What made you buy it? A Look at the Elaboration Likelihood Model
Take a moment and think back to the last commercial you saw or the last new item you bought. Why did you buy it? Did you have an inherent need for it, or was there something about the presentation that caught your eye?
These thoughts are what helped to determine whether you, as the consumer, would purchase one item over another. Either it was a presentation of the central or peripheral route to lead the consumer to change their attitude.

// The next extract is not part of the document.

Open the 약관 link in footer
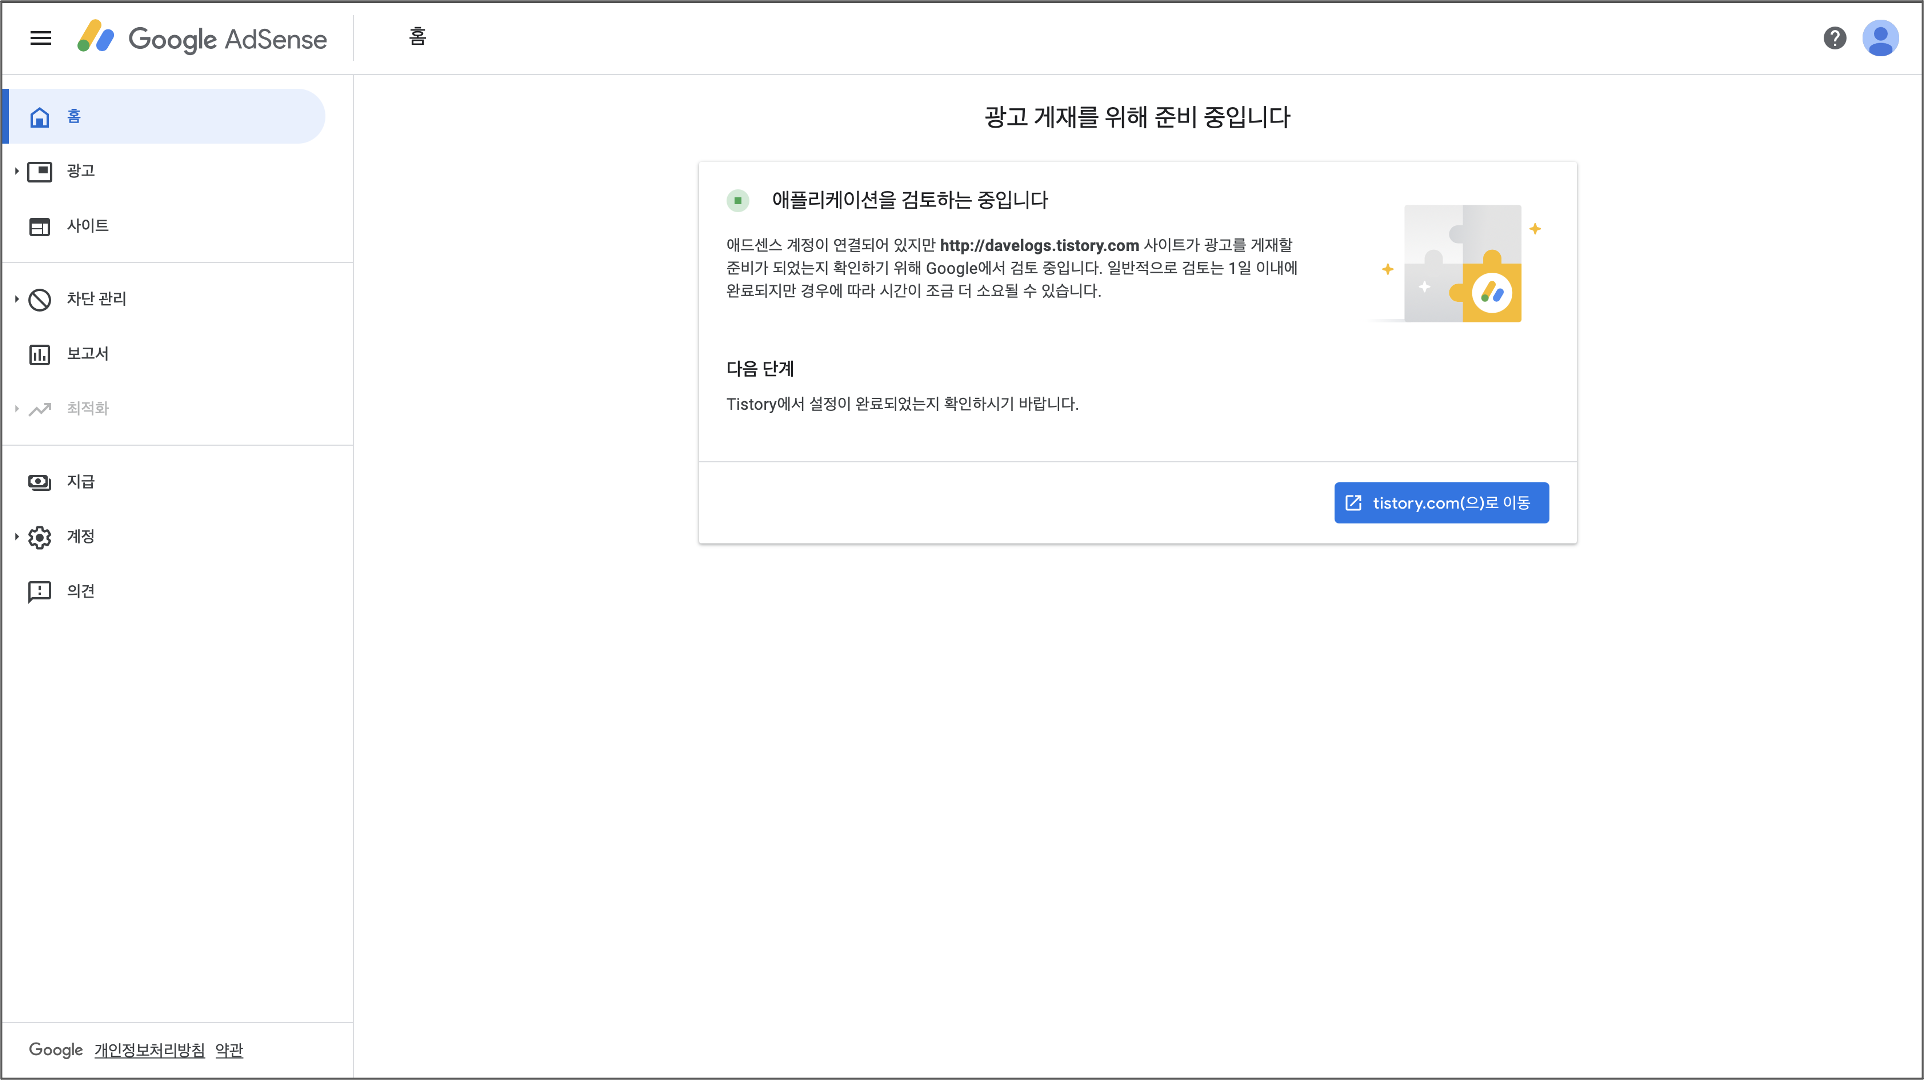The image size is (1924, 1080). [x=229, y=1050]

In the central route, a great example is insurance advertisements. The commercial is looking to present the facts of the plan and why they are better than other companies. In contrast, a peripheral route may be taken in the sense of anything beauty-related on the market. Although consumers all have different perfumes or colognes at home, presenting a bit of variety in the scent with a new celebrity face to be its ambassador, peoples’ minds switch.
In a professional sense, from someone looking to present social media campaigns, it is essential to consider what kind of audience I am targeting. When it comes to sales, the message may change dependent upon the target, as in any advertising. Many central routes are seen through printed pieces as the point of this model is to give someone information to stew on. Whereas with the peripheral course, less stress is needed to go into how the item is being sold, but instead by who.

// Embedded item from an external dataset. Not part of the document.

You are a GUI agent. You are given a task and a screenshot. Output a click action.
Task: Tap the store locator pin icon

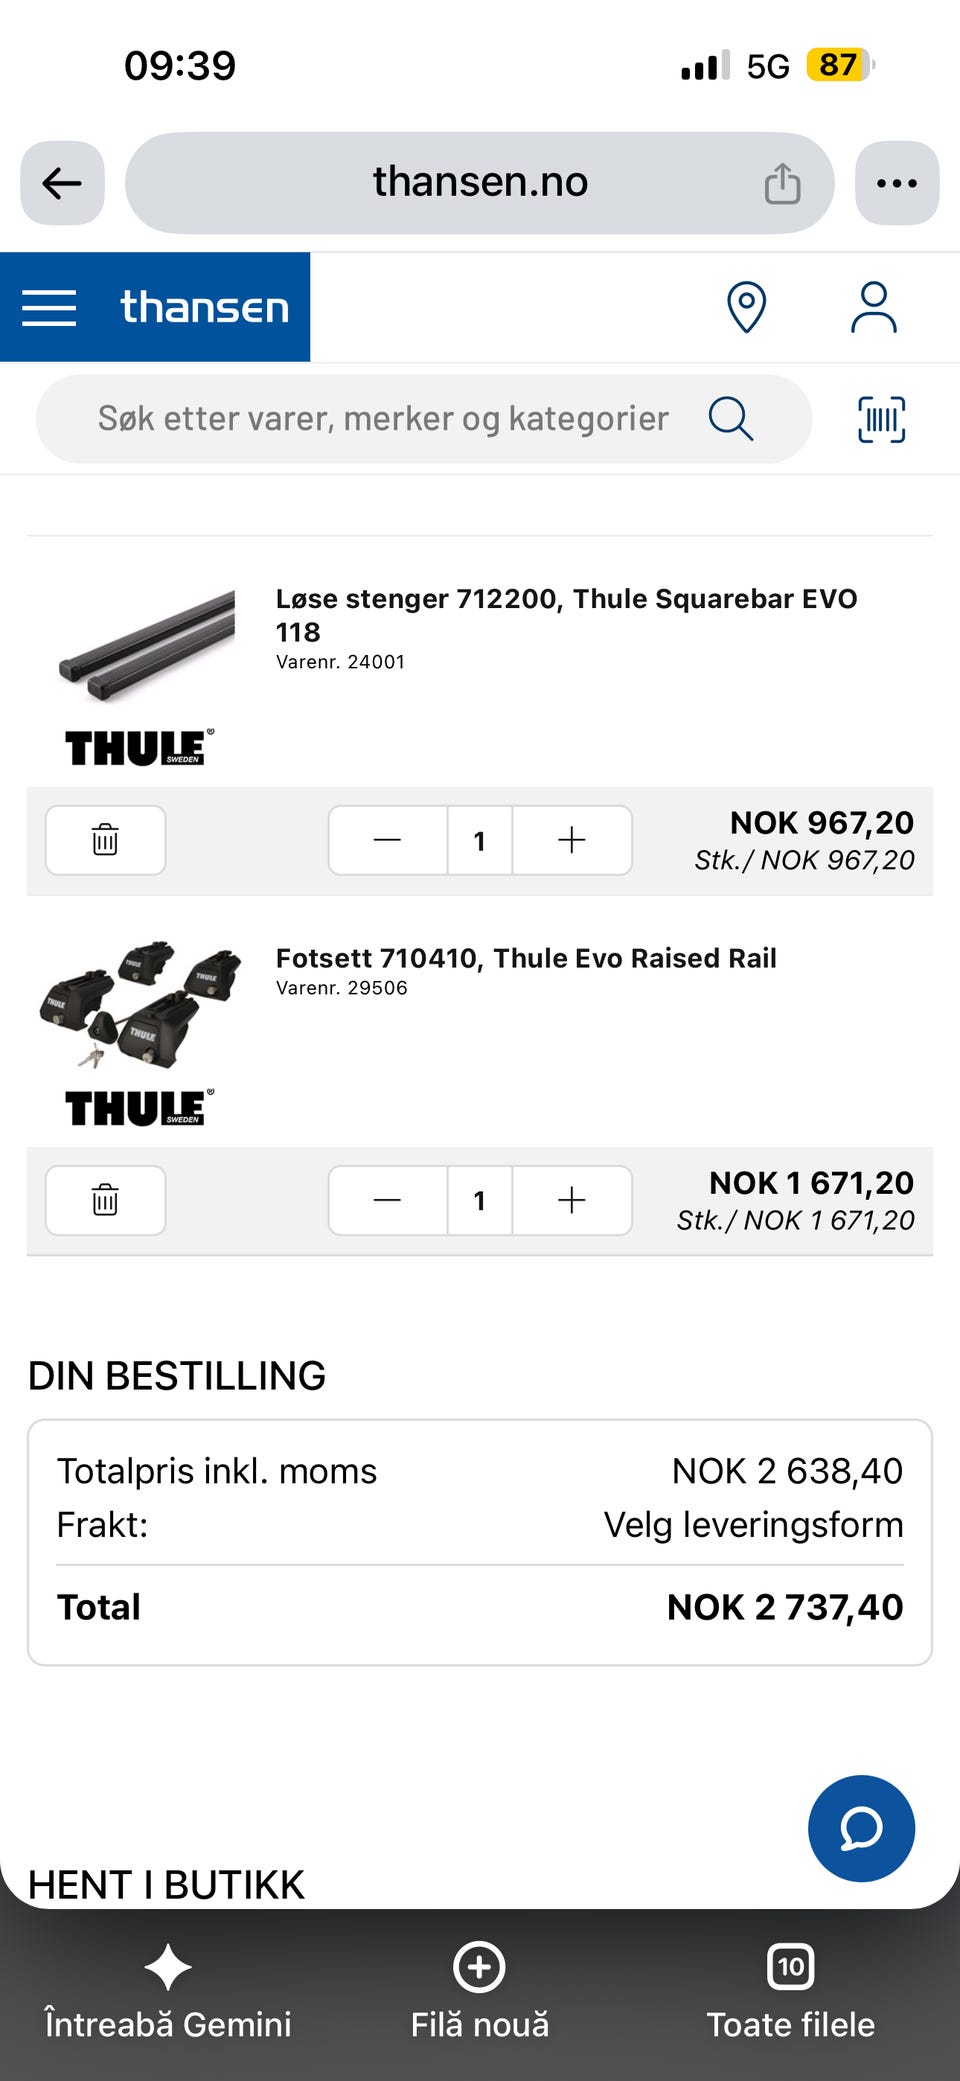pyautogui.click(x=746, y=307)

This peripheral idea is seen quite often in the use of INGOs around the globe and how they choose to get the word out about their cause. Yes, the cause is fantastic and is worthy of receiving donations. Still, their message is elevated because of the use of their famous ambassadors.
With the growth of social media and social media influencer marketing, I find it personally effective to focus on using the peripheral route in many instances. People are drawn to recommendations from others, and because of that, it may be the most efficient use of my budget.
Rosenberry, J. & Vicker, L. A. (2017). Applied Mass Communication Theory: A Guide for Media Practitioners (2nd ed). Routledge.